Influence of As2O3 combined with ginsenosides Rg3 on inhibition of lung cancer NCI-H1299 cells and on subsistence of nude mice bearing hepatoma

Objective: To study the effect of arsenic trioxide (As2O3) combined with ginsenosides Rg3 on inhibiting the NCI-H1299 lung cancer cells and subsistence in nude mice bearing hepatoma. Methods: Am method was used to measure the inhibition effect of As2O3, combined Rg3 on NCI-H1299 cells, and the proliferation inhibiting effect was observed via establishing the transplanted tumor model in vitro. A total of 40 tumor bearing nude mice were randomly divided into normal saline group As2O3 Rg3 and As2O3+Rg3 group. Transplantation tumor model of lung cancer in nude mice was constructed, followed by injection of certain concentrations of normal saline. As2O3, ginseng saponin Rg3 and As2O3+Rg3 every day. The survival duration and the tumors size of the mice were recorded and the Kaplan-Meier curve was made; microscopic observation of apoptosis of tumor cells in vivo was done using TUNEL staining. Results: After 72 h of injection, inhibition rate of tumor cell in normal saline group, Asp, group, Rg3 group and As2O3+Rg3 group was (5.66 +/- 0.31)%, (65.58 +/- 4.75)%, (44.69 +/- 3.32)% and (82.67 +/- 5.43)%, respectively.
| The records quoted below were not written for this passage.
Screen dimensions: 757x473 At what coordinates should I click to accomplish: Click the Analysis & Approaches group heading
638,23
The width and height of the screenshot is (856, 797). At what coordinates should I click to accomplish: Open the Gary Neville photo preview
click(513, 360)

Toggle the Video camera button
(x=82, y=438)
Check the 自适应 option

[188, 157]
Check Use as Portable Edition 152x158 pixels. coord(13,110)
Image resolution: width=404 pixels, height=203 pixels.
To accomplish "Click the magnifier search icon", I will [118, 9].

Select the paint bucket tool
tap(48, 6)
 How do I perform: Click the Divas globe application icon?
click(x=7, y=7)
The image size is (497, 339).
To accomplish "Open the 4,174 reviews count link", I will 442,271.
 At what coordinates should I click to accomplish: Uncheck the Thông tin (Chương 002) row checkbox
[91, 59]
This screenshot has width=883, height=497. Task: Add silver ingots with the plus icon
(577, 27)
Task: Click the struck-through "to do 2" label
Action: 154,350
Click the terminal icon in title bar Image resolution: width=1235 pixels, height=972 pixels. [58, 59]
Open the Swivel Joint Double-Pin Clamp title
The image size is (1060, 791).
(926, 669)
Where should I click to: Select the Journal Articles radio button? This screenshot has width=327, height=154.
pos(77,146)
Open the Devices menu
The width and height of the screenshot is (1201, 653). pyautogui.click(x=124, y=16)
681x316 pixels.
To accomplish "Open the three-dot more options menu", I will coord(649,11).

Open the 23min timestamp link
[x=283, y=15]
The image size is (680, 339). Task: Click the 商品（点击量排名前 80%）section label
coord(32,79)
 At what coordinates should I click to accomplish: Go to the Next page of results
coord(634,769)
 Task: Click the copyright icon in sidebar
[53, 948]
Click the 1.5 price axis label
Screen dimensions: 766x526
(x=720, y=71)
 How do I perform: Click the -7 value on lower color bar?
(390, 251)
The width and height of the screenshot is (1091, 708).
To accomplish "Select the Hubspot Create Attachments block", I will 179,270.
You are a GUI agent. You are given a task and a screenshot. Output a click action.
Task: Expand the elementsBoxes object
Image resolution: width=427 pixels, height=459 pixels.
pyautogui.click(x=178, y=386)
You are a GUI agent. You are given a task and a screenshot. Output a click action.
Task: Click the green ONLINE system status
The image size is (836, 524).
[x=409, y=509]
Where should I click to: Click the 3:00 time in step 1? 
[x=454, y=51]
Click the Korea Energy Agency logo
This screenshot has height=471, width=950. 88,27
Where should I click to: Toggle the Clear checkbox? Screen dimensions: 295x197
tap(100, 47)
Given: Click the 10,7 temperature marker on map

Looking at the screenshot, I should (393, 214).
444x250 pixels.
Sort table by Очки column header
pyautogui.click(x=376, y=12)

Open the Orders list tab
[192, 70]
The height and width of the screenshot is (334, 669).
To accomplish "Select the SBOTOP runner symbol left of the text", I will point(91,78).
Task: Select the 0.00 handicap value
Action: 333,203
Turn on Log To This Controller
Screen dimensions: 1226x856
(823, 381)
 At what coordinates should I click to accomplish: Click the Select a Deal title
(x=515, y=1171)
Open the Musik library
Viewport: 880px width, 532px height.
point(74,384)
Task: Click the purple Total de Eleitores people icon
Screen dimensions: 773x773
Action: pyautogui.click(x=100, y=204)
Inhibition rate of tumor cell in As2O3, group, Rg3 group and As2O3+Rg3 group was significantly higher than that of normal saline group (P<0.01); inhibition rate of tumor cells of As2O3+Rg3 group was significantly higher than that of the two groups given As2O3 or Rg3 alone (P<0.01). The tumor volume of As2O3 group, Rg3 group and As2O3-Rg3 group shrank to (65.38 +/- 3.25)%, (77.68 +/- 3.43)% and (42.65 +/- 3.55)% of the original, tumor volume of saline group was 1.21 times of the original size (P<0.01); Median survival of saline group, Rg3 group, As2O3 g,roup were significantly shorter than that of As2O3+Rg3 group (P<0.01): co-ordinated intervention ability of As2O3+Rg3 on NCI-H1299 cell was significantly higher than that of As2O3 or Rg3, separately. Conclusions: As2O3 combined with Rg3 can significantly inhibit proliferation of NCI-H1299 cells in lung cancer, prolong survival of tumor bearing nude mice, and promote tumor cell apoptosis, and have significant effect on lung cancer treatment.